- EXERCISE PROMPT -
Duplicate the lines starting with the line that contains "Open notifications bell" and going on through the line that contains "pyautogui.click(x=128, y=69)".

[Pointing records for text and elements]
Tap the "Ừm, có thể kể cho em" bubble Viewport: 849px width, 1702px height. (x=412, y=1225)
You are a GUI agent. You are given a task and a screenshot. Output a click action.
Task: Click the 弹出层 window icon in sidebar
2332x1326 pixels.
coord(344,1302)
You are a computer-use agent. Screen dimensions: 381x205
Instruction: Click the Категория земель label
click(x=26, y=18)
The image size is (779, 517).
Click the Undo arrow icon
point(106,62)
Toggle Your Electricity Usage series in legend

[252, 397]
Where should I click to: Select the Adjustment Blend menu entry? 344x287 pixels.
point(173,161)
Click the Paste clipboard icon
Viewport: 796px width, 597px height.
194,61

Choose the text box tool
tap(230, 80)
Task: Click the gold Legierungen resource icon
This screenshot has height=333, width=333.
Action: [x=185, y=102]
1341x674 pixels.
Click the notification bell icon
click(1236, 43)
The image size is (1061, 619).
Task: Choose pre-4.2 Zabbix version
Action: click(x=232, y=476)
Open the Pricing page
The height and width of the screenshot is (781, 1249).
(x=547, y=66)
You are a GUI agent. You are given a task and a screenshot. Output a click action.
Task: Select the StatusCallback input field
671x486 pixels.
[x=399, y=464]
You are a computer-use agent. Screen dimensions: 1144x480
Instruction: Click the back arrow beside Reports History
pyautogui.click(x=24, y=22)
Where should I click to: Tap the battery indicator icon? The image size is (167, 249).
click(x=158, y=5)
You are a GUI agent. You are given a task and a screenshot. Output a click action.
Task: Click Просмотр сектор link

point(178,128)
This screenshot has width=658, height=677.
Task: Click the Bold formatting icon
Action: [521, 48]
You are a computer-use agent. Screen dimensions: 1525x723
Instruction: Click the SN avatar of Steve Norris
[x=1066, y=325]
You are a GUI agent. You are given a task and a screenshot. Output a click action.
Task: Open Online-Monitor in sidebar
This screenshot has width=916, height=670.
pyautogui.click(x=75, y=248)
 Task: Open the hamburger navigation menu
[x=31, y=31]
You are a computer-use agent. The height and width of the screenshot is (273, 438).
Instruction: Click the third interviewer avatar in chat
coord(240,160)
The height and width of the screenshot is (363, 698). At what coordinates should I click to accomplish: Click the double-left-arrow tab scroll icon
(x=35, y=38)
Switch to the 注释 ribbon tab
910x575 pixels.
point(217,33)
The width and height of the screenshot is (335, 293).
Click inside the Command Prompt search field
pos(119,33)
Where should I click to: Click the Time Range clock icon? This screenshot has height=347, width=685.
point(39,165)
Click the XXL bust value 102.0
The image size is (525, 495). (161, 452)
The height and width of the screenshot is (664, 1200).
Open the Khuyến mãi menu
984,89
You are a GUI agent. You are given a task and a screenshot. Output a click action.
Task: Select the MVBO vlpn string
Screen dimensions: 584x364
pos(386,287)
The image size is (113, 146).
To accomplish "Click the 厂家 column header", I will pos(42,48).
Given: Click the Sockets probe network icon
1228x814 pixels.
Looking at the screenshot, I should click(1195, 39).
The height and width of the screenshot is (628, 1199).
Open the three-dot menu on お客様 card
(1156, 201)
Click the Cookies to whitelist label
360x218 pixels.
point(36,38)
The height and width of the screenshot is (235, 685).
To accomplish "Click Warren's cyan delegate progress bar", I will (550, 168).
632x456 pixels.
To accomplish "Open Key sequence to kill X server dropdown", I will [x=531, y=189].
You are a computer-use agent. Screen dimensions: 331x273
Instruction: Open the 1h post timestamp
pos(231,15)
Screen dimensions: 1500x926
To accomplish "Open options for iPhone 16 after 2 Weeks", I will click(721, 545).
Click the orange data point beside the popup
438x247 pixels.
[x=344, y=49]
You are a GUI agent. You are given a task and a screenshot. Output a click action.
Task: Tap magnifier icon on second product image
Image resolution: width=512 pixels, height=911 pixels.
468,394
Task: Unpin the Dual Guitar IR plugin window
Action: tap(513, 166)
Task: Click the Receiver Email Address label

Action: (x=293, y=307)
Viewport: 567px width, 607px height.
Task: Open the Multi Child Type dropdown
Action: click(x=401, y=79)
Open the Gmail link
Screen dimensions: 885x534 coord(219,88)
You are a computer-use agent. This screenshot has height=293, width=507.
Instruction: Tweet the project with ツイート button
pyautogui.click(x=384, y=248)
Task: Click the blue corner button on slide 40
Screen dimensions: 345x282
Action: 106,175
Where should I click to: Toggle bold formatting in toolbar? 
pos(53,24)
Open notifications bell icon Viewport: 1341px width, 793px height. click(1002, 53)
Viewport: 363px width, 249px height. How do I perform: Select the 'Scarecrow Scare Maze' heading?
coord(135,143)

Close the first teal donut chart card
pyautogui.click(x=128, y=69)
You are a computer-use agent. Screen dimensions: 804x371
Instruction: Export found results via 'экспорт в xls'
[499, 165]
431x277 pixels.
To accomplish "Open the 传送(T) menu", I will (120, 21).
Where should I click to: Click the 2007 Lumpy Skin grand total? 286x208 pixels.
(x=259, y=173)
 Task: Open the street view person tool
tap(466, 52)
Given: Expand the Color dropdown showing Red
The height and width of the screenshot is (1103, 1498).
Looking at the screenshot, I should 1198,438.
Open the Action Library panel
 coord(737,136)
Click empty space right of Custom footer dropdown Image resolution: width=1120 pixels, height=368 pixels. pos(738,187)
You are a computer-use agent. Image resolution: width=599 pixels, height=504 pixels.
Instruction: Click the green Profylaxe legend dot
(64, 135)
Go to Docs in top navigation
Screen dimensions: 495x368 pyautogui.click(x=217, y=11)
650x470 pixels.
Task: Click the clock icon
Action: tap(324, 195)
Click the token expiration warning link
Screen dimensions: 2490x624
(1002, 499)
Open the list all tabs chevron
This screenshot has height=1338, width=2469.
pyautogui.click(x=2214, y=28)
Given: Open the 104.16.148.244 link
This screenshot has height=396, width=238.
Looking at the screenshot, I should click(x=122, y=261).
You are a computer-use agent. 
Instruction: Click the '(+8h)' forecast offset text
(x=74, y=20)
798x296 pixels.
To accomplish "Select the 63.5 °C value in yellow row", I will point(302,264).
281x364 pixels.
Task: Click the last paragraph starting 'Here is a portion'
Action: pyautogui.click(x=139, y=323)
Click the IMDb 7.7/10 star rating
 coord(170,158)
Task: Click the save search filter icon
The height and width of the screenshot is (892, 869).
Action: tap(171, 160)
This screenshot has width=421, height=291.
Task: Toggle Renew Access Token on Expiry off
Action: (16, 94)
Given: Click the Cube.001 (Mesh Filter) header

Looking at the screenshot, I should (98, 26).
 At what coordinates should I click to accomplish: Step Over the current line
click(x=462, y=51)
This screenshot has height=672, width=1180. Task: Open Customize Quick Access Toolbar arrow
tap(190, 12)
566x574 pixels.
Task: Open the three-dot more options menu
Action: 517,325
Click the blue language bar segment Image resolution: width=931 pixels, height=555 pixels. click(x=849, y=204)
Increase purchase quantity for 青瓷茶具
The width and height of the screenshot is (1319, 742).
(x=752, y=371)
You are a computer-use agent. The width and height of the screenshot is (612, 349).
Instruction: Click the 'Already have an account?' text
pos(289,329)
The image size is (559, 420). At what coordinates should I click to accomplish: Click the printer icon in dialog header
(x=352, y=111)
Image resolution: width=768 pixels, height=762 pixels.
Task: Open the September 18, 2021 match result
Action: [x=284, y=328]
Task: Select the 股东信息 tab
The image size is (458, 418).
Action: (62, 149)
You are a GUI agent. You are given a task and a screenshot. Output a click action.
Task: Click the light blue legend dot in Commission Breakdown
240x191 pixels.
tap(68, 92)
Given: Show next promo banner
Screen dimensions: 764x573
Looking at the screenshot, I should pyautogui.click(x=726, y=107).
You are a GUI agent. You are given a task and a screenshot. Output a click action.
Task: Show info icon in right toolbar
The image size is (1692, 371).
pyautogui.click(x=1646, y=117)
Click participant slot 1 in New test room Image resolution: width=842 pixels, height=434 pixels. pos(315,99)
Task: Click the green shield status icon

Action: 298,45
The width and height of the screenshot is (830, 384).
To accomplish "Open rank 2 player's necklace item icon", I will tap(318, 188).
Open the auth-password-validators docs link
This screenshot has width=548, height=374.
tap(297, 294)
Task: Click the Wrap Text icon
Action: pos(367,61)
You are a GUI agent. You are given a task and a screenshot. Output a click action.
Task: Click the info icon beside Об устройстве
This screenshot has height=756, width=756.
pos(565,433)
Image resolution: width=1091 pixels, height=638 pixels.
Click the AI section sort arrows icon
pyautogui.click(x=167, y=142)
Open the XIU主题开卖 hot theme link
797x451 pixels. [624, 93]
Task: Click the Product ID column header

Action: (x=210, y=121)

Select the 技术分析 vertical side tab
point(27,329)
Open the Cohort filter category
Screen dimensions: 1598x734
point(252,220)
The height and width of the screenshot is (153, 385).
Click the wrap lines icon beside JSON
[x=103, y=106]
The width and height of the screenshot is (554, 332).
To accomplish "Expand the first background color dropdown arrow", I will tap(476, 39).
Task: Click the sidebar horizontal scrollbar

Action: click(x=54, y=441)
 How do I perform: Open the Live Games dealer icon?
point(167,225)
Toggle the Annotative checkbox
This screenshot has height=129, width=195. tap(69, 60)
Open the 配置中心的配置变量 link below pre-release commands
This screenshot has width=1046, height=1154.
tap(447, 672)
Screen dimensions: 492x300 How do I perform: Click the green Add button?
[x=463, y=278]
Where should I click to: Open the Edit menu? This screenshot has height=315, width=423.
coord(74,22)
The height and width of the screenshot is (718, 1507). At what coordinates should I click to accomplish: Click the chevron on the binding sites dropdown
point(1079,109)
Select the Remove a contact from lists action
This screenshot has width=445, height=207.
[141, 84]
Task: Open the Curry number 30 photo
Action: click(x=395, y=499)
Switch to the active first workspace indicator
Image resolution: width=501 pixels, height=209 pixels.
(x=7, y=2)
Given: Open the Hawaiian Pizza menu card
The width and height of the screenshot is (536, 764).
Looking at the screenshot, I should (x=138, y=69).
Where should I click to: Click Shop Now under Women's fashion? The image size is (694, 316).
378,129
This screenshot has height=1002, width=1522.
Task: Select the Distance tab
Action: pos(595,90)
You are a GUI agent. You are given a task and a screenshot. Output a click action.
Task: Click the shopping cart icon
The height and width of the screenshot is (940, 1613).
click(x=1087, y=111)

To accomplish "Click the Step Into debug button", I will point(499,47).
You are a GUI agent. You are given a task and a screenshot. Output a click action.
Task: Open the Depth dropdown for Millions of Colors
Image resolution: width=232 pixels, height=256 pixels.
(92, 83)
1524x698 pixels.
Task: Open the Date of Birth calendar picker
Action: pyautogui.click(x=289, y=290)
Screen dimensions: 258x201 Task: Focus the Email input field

- ANSWER FOR THE TASK -
Open notifications bell icon Viewport: 1341px width, 793px height. click(1002, 53)
Viewport: 363px width, 249px height. How do I perform: Select the 'Scarecrow Scare Maze' heading?
coord(135,143)

Close the first teal donut chart card
pyautogui.click(x=128, y=69)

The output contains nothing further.